Une promesse « adults only » non tenue engage la responsabilité contractuelle de l'hébergeur, indépendamment de toute qualification pénale au titre de la discrimination.
Cette distinction est centrale. Un exploitant peut, sans franchir la ligne rouge:
1. Cibler une clientèle adulte par sa communication, ses équipements, ses prestations.
2. Refuser une réservation au cas par cas pour des motifs objectifs traçables (configuration, sécurité).
3. Appliquer cette politique de manière constante et documentée.
Il ne peut, en revanche:
1. Refuser systématiquement toute réservation comportant un mineur, sans motif objectif.
2. Mentionner explicitement « pas d'enfants » dans une annonce, sans justifier d'un critère légal opposable.
3. Promettre le calme par l'exclusion, puis tolérer la présence de familles sur place: c'est précisément le scénario sanctionné par la Cour d'appel de Colmar.
Positionner son offre sans enfreindre la loi: les leviers du ciblage implicite
Pour un porteur de projet, la question n'est pas « comment interdire les enfants » mais « comment attirer une clientèle adulte de manière licite et rentable ». Plusieurs leviers opérationnels existent, éprouvés par les professionnels du secteur:
1. Mise en avant des équipements contraignants: cave à vin, bibliothèque spécialisée, spa, sauna, piscine non sécurisée, terrasse non clôturée, mezzanine. Mentionnés sans intention discriminatoire, ces éléments opèrent un filtrage naturel de la demande.
2. Spécificité des prestations: atelier d'œnologie, dégustation de spiritueux, massage, table d'hôtes à base de produits locaux à consommer avec alcool. Une prestation conçue pour un public adulte attire structurellement un public adulte.
3. Tarification et conditions commerciales: nuitée minimale, séjour court, conditions d'annulation strictes, absence de tarif enfant. Le positionnement prix est un filtre objectif et non discriminatoire.
4. Communication ciblée: choix des visuels, vocabulaire, canaux de diffusion. Le ciblage marketing est libre; le ciblage par exclusion de clientèle ne l'est pas.
La frontière est nette: tout ce qui relève du positionnement, de l'expérience proposée et du style de l'établissement est licite. Tout ce qui relève du refus de vente fondé sur l'âge ou la situation de famille est illicite, sauf motif objectif démontré et documenté.
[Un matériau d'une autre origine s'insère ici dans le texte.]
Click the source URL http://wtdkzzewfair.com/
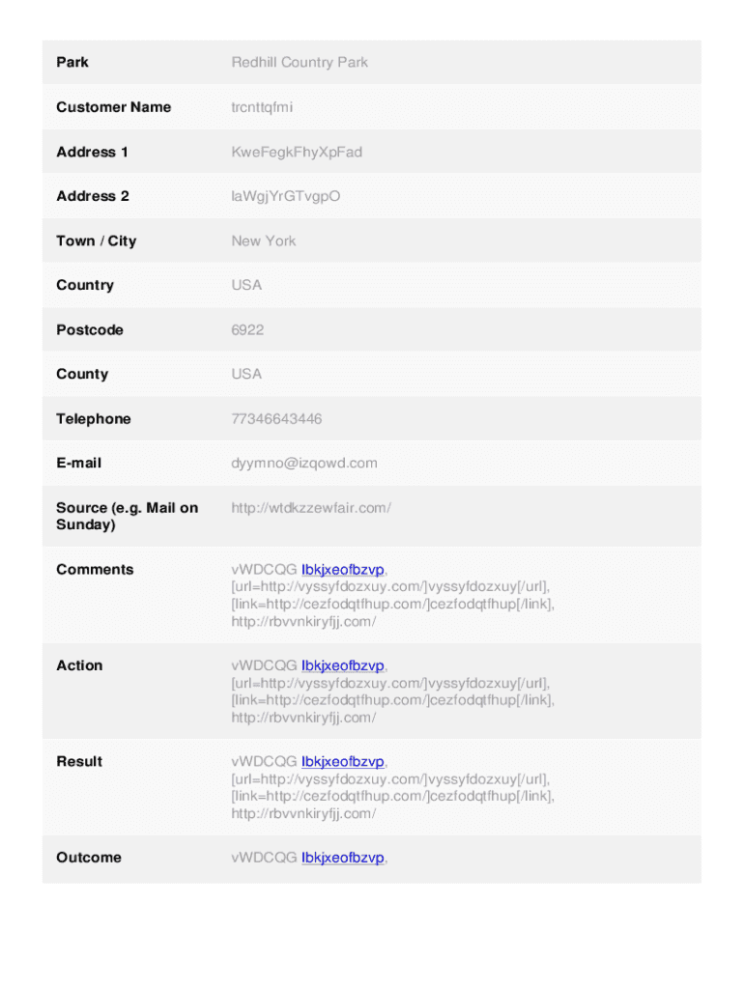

Arbitrage final: risque, rentabilité, conformité
Construire une offre « adultes » n'est pas, en soi, une faute. Construire une offre qui refuse systématiquement les enfants sans motif objectif et qui s'affiche comme telle, l'est. Le porteur de projet doit intégrer trois paramètres dans son plan d'exploitation:
- Coût juridique attendu: probabilité de plainte, montant potentiel des condamnations, impact sur la note moyenne et le référencement.
- Coût commercial: perte d'un segment de clientèle significatif, les familles avec enfants représentant une part non négligeable de la demande touristique française.
- Coût opérationnel: gestion différenciée des demandes, traçabilité des refus, formation à la non-discrimination pour l'ensemble du personnel d'accueil.
Le seuil de rentabilité d'une maison d'hôtes — rappelons que l'appellation est strictement limitée par le Code du tourisme à cinq chambres et quinze personnes hébergées simultanément chez l'habitant — étant structurellement étroit, l'arbitrage doit être conduit en chiffres, non en intentions. La jurisprudence de la Cour d'appel de Colmar le confirme: en droit français, la tranquillité ne s'achète pas au prix d'une discrimination.